Tampaknya kegiatan ini tepat dipraktekkan pada tingkat pendidikan menengah dan atas. Murid-murid pada tingkat pendidikan tersebut sudah memiliki tugas untuk menentukan karirnya di masa mendatang (sesuai tugas-tugas perkembangan remaja awal). Hendaknya anak-anak di tingkat pendidikan tersebut sudah dituntut untuk memiliki tanggung jawab atas perbagai perilakunya, termasuk dalam performance belajar. Anak-anak pada tingkat pendidikan tersebut juga memiliki kebutuhan yang besar untuk mengekspresikan dirinya, termasuk didengarkan pendapat dan aspirasinya. Bukan berarti tingkat pendidikan di bawahnya tidak dapat menerapkan kegiatan ini. Dalam artikel Hackman, Ia menggambarkan pernah menghadiri student-led conference anaknya di taman kanak-kanak selama 2 tahun. Sebagai orang tua sekaligus peneliti, Ia sangat tertarik dengan kemampuan anaknya menyampaikan apa yang didapatkan di sekolah, walaupun masih memerlukan bantuan guru.
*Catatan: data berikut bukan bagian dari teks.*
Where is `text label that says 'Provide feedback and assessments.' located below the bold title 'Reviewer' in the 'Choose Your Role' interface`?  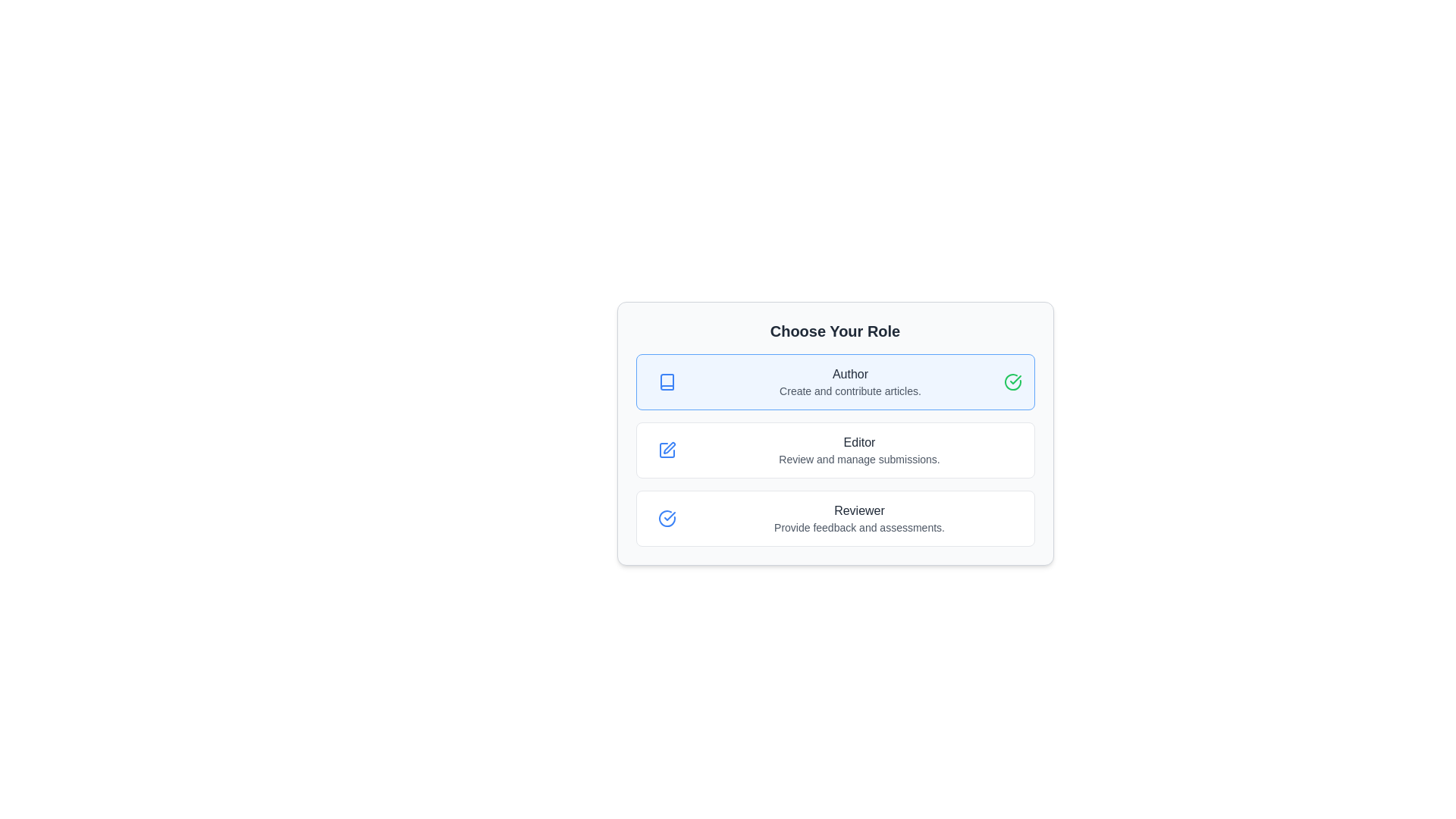
text label that says 'Provide feedback and assessments.' located below the bold title 'Reviewer' in the 'Choose Your Role' interface is located at coordinates (859, 526).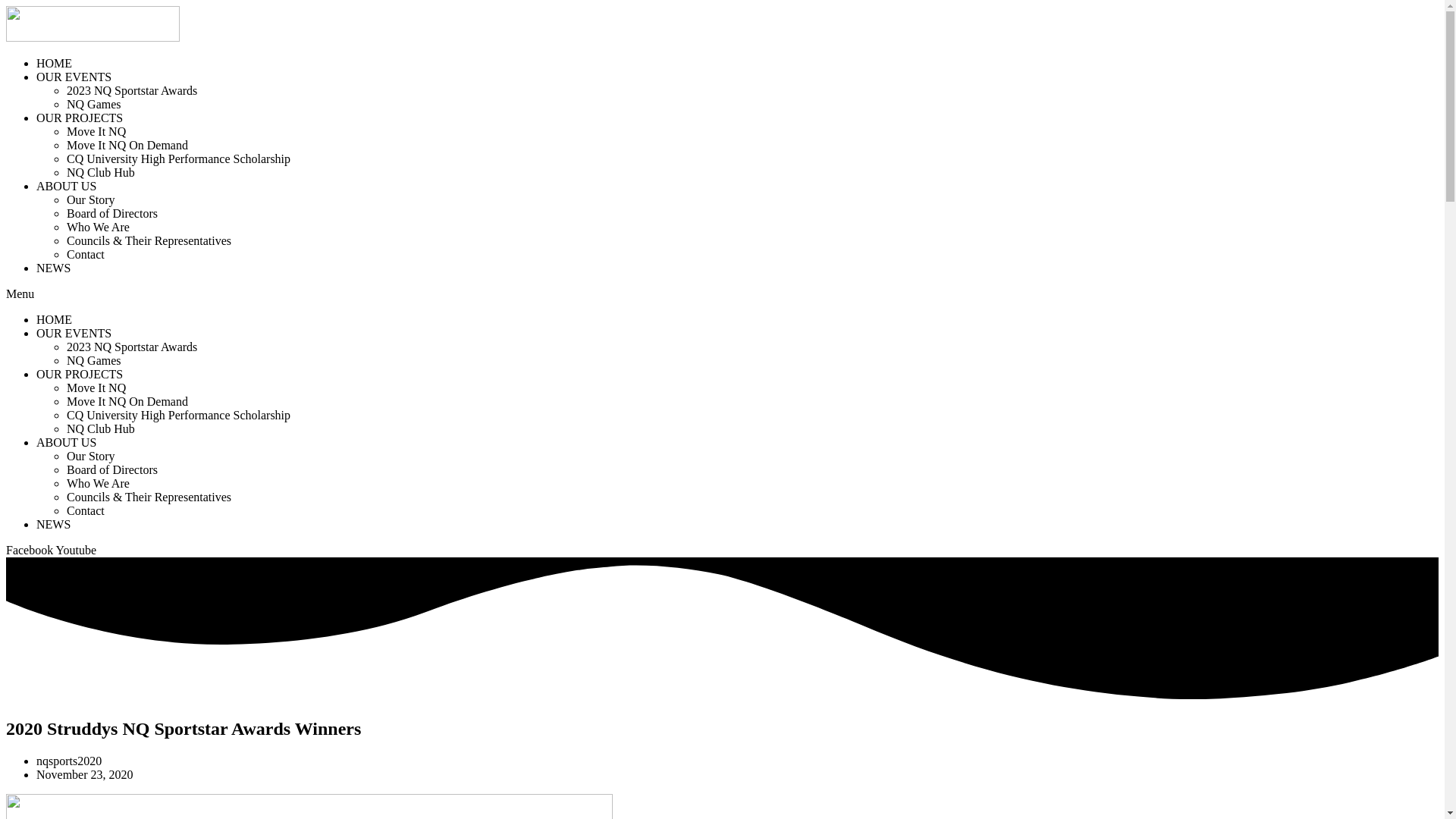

Ini rangkuman pemahaman yang dapat saya buat. Saya membayangkan di masa mendatang dapat menghadiri Student-Led Conference yang dipimpin oleh anak-anak saya. Atau sebenarnya sudah ada beberapa sekolah di Indonesia yang sudah mempraktekkannya?
(Sumber : http://www.educationworld.com/a_admin/admin/admin112.shtml)
Wah luar biasa ibu ini,
saya jadi senang campur gembira
ternyata anda pembelajar sejati.
Berawal dari istilah baru, langsung jadi tulisan yang mencerahkan.
Miss Unie, sebelum masuk ke SLC atau Student Led Conferences biasa nya sekolah melakukan three way conference dulu. Maklum butuh pembiasaan agar suasana pengambilan rapor tidak jadi semacam pengadilan untuk anak didik kita. Kalau suasana seperti pengadilan siswa akan berpikir sekolah itu tidk menyenangkan.
Jikalau anda berkesempatan mampir ke Jakarta.
Silahkan datang ke sekolah saya, tanggal 18 dan 19 Maret nanti.
Kebetulan saat itu adalah saat SLC atau Student Led Conferences. Anda bisa lihat cara sekolah saya ‘merayakan proses belajar’ dari setiap siswa.
sukses terus Missunita..
terima kasih, pak agus…sya memang tertarik sekali dengan tema ini. sayangnya kemungkinan kecil saya bisa melihat perayaan di sekolah bapak. saya tunggu sekali untuk oleh-oleh dari perayaan itu…dan as an expert, semoga nantinya bapak tidak keberatan kalo saya tanya-tanyain tentang SLC ini. Sekali lagi, thx 4 inspiring me… 🙂
[…] Cara itu adalah mengubah acara pengambilan rapor menjadi ‘student lead conference’ (silahkan menuju blog miss Unita mengenai hal ini) […]
Miss Unita,
Mohon ijin situs ini untuk tulisan di blog saya mengenai SLC (student led conference).
[…] mengetahui lebih lanjut apakah yang dimaksud dengan Student Lead Conference silahkan masuk ke blog Miss Unita. Jadi tunggu apalagi, rayakan proses pembelajaran siswa anda di sekolah dengen menerapakan SLC. […]
pak agus yang semakin kraetif… bagaimana kalo SLC di pakai untuk sekolah non formal (TPA, Madrasyah ato pesantren) menarik kali..
logo “unita”nya mana GENG???”
Hi Miss Anita, yo opo kabare???
Aku arek suroboyo, tapi sekarang di Solo. Di Surabaya pas saya masih bergabung dengan Sek Ciputra, kita udah menerapkannya pada level SD dan berhasil. Sekarang saya di Solo, mimpin sekolah juga, nah saya juga akan mengadakan SLC pada murid-murid di sini. Nama sekolahku sekarang FIS (Focus Independent School).
Jadi, kesimpulannya SLC dapat diterapkan sedini mungkin. Kan kita percaya kalau setiap anak punya kemampuan dan kelebihan masing-masing.